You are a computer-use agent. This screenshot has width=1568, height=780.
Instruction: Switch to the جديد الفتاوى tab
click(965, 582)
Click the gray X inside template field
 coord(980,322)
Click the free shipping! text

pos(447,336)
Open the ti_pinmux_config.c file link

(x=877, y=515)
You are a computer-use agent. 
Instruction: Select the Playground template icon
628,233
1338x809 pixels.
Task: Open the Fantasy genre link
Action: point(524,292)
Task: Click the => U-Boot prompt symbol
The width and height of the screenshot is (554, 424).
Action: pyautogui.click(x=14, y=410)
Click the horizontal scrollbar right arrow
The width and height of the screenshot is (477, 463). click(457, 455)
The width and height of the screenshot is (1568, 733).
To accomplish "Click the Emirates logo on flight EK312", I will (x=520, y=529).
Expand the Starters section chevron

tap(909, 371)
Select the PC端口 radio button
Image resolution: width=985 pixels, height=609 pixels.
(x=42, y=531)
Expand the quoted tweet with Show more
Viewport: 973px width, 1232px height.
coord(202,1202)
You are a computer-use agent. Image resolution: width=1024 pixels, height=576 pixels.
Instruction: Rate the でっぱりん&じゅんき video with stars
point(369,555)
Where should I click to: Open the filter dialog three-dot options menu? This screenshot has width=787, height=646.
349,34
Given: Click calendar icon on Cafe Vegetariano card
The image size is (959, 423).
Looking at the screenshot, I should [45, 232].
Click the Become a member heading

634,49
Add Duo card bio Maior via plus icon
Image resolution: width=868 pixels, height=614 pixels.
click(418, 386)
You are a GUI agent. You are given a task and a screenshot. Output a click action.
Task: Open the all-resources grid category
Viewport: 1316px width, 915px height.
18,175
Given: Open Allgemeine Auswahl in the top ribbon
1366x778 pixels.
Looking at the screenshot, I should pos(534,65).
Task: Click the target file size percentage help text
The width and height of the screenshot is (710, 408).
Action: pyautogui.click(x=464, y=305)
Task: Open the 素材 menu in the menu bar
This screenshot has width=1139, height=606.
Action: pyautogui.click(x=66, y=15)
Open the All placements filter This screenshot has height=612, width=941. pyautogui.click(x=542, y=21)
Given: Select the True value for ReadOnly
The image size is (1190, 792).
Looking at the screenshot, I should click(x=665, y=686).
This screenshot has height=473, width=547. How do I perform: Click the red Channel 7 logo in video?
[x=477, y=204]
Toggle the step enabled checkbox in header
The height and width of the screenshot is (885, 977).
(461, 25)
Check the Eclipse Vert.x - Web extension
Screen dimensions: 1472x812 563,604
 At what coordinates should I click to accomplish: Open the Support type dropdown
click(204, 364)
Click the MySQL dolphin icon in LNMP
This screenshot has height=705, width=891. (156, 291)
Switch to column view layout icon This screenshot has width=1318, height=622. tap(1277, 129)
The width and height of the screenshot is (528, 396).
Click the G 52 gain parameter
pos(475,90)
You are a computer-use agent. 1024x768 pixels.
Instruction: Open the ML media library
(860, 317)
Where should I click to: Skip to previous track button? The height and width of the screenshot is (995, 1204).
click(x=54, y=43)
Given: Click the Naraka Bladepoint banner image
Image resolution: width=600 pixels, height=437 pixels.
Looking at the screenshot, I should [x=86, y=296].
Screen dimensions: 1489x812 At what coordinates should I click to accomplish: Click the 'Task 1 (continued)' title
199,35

○ ○ ○ ○ ○

[Problem requirements]
Wherever a line in the records contains the word "computer", copy that line.

[Task answer]
You are a computer-use agent. This screenshot has width=1568, height=780.
You are a computer-use agent. 
You are a computer-use agent. Image resolution: width=1024 pixels, height=576 pixels.
You are a computer-use agent. 1024x768 pixels.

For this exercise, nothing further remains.